In the summer of 1999 I was a 14-year-old goth girl with baggy pants and a weird hairdo when I smoked my first cigarette. My friend Lisa and I would walk to the mall and bum cigarettes from smoking strangers in the food court. We’d collect a mishmash of different brand cigarettes and share them. Back then, I remember little tin ashtrays on every table.
Lisa stopped smoking shortly after that. I didn’t. I remember waiting hours in the rain outside of convenience stores asking adult strangers to “pull a pack for me” until someone finally felt sorry enough for me to do it. I remember my mom telling me how disappointed she was in me between drags on her own cigarette. Smoking became part of my life; part of my identity. My uncle Bob paid me a pack of cigarettes and a beer when I was 15 in exchange for a portrait I drew for him. It was the first time I sold my art. My mom started giving me packs of cigarettes instead of my allowance every week.
Life as a smoker was stressful. In high school people either wanted part of your cigarette (“I call dibs!”) or their parents wouldn’t let them hang out with you. For antisocial me, smoking was a way to talk to people. I can’t count the number of times that sharing a cigarette with a boy I had a crush on made it into my diary. Life was lived through the clouds of smoke that followed me everywhere.
One of the first things I did on my 18th birthday was go buy my very own cigarettes. I worked at a call center at the time, and met many of the friends I still have today in the “smoker’s shack”. Adulthood introduced me to paying bills. Cigarettes were a normal part of my budget. When I moved into my own place with my smoker boyfriend, my addiction increased with the new found freedom of smoking indoors under my own rules
I wasn’t ashamed of my addiction. Like most smokers, I found every excuse in the book for why I didn’t want to quit smoking. I defended it. I told everyone it helped my stress levels. I told everyone I would never quit because I enjoyed it. I waxed poetic and romanticized my addiction. I was passionate about it.
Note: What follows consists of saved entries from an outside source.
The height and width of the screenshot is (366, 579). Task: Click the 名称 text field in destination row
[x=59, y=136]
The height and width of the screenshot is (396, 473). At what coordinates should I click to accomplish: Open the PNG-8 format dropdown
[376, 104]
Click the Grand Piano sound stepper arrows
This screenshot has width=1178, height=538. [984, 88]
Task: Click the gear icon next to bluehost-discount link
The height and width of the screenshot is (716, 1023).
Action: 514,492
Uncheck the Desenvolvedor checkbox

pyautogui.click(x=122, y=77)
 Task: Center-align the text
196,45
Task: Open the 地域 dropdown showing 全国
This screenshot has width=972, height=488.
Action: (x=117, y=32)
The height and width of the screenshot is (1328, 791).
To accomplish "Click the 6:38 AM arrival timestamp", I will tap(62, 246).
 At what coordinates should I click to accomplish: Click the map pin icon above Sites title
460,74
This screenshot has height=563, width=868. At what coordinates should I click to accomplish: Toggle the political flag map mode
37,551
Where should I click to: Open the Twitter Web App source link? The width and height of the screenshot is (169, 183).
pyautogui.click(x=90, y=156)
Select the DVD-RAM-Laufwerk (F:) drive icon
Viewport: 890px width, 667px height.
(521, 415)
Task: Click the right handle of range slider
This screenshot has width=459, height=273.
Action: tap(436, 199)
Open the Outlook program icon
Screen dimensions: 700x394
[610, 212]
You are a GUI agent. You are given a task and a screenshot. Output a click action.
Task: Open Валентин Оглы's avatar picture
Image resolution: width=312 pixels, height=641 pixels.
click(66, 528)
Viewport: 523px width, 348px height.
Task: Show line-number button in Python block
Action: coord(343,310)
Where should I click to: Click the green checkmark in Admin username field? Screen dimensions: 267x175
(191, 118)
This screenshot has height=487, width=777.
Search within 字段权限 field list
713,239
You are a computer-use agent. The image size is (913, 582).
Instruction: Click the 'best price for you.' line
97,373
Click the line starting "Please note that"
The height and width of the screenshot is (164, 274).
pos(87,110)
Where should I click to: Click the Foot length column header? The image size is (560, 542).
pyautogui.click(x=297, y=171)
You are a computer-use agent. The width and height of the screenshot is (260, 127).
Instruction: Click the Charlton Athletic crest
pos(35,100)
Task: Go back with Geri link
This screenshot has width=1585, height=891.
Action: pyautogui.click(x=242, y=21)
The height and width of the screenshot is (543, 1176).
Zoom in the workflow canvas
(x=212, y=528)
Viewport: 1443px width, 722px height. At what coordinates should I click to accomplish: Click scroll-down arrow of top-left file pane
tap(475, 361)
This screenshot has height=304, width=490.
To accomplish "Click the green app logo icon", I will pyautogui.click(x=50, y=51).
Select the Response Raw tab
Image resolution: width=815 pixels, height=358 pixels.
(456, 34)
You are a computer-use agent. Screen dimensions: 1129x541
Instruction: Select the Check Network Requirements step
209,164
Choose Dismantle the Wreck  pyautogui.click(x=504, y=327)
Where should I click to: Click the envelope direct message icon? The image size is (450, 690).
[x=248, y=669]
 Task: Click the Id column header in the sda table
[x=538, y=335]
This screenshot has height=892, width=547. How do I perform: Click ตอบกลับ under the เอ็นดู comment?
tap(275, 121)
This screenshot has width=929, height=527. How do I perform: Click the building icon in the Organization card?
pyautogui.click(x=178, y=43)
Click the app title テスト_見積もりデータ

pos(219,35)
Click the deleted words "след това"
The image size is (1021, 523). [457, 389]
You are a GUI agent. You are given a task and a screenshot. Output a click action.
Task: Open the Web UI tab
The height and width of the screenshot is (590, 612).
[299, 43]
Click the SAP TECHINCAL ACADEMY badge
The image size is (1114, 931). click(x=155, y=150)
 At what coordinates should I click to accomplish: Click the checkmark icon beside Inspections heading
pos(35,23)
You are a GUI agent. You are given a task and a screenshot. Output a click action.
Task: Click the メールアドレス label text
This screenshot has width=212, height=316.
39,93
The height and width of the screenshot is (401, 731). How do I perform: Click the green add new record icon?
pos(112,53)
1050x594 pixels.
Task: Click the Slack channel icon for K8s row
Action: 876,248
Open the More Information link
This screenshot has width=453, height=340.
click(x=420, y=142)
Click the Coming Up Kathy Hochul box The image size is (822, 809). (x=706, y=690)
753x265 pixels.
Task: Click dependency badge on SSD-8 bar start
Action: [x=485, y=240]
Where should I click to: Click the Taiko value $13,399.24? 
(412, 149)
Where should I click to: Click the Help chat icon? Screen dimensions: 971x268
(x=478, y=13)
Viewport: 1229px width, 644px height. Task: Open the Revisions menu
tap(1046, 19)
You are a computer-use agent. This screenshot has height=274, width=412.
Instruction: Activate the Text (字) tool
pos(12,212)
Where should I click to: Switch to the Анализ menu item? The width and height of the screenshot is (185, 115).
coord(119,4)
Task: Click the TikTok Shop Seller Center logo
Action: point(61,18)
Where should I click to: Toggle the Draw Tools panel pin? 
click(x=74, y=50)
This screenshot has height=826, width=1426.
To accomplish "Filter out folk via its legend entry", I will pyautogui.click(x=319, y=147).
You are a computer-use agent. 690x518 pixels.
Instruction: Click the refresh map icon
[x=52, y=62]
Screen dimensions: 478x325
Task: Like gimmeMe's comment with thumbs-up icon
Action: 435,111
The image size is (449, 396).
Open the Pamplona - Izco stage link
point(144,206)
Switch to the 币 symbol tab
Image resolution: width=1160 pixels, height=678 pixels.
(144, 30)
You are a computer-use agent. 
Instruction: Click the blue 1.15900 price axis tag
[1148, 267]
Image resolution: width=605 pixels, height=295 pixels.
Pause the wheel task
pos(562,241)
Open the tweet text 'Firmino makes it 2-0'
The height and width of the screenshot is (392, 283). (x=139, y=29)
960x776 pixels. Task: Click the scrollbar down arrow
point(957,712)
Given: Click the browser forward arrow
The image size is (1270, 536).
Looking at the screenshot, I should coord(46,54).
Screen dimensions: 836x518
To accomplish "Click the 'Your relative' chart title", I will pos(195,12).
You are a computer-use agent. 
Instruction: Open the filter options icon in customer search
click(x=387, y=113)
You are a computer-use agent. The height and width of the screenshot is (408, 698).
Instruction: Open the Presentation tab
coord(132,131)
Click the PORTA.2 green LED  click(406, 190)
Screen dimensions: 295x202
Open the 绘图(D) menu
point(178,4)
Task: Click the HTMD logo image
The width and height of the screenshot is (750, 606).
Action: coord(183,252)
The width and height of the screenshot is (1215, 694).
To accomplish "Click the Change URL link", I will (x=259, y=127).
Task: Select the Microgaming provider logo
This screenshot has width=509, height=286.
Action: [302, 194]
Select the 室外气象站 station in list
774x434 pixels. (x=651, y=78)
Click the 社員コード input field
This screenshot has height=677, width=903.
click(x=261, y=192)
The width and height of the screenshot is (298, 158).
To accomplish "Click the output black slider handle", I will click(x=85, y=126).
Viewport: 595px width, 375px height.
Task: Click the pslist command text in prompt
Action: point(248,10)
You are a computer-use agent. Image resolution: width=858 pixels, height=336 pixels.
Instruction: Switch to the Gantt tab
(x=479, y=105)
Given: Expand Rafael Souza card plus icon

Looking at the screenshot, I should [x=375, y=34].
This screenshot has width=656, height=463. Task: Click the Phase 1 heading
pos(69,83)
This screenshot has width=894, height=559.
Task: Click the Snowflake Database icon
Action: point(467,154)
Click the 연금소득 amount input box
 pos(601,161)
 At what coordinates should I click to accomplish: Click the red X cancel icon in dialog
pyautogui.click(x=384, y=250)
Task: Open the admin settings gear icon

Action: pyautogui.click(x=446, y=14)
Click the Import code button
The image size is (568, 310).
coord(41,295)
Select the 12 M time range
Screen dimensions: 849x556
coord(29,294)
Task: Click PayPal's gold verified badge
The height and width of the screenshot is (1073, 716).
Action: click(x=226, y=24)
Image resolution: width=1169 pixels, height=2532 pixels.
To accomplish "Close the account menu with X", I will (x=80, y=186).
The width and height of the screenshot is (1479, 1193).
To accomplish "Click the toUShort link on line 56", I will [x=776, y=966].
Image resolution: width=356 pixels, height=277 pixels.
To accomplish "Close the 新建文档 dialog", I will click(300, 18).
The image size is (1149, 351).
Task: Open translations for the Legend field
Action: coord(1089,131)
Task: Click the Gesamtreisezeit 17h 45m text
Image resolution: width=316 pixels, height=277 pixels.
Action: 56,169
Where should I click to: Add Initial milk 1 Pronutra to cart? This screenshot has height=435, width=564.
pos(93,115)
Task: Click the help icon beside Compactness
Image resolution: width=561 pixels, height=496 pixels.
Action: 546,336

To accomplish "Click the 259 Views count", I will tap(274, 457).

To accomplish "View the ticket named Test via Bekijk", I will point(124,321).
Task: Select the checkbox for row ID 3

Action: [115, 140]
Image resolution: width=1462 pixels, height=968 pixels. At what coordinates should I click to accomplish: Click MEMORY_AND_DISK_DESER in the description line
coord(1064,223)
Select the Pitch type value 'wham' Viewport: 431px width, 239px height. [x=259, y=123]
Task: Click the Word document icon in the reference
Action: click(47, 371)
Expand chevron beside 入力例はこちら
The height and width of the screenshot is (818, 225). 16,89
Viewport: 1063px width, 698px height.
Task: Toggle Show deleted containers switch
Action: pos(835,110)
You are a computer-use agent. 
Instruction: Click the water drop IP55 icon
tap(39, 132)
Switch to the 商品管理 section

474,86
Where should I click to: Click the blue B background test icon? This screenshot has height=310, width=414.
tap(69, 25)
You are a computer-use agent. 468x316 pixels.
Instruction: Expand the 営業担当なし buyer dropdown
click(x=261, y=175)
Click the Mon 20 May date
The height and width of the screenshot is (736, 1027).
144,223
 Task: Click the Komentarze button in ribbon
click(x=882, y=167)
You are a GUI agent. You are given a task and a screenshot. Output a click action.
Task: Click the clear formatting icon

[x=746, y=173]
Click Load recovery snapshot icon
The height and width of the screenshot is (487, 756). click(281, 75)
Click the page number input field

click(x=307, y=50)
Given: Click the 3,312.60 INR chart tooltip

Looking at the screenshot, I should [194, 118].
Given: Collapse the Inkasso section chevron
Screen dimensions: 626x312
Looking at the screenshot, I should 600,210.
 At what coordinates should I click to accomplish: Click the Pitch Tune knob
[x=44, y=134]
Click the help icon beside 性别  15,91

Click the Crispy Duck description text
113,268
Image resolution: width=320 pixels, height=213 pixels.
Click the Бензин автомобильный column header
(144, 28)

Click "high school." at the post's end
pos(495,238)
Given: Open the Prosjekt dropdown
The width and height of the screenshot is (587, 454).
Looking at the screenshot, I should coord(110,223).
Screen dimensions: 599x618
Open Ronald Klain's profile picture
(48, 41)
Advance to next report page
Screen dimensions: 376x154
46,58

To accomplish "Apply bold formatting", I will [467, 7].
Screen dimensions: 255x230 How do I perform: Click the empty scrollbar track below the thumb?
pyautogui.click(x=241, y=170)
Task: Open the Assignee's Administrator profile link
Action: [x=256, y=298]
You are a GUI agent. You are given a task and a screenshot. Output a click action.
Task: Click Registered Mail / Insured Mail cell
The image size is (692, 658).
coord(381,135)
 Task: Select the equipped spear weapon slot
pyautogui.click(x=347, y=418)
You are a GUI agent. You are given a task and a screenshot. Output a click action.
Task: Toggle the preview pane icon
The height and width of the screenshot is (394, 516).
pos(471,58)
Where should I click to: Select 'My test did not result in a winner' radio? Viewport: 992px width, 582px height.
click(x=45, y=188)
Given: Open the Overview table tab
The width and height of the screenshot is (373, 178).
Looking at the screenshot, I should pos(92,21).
For me, the decision to quit happened out of the blue and all at once. I had realized I wasn’t really in control of my addiction, or even of my own mind. I kept telling myself that I needed them to reduce stress, even though I knew deep down the stress came from the addiction and needing a cigarette. I started to research cigarette addiction. I read books, and different methods for quitting. At this point, I recognized that I was at the mercy of the cigarette. I read Allen Carr’s Easy Way to Stop Smoking, and something clicked in my brain. I became smarter than my addiction was strong. Logically, it all made so much sense.
I set a date in the future. I thought my birthday would be a good date: I was going to give myself the gift of better health on that day. As the date approached, I found myself looking forward to it rather than dreading it. I was looking at my cigarettes in a new light. I realized all the excuses I was making for my habit were really the addiction trying to justify itself and not me, so I didn’t really feel like any part of me was going to be “lost” when I quit. I started to recognize the cycle of addiction, and as soon as I understood what was happening in my body, the rest seemed kind of easy.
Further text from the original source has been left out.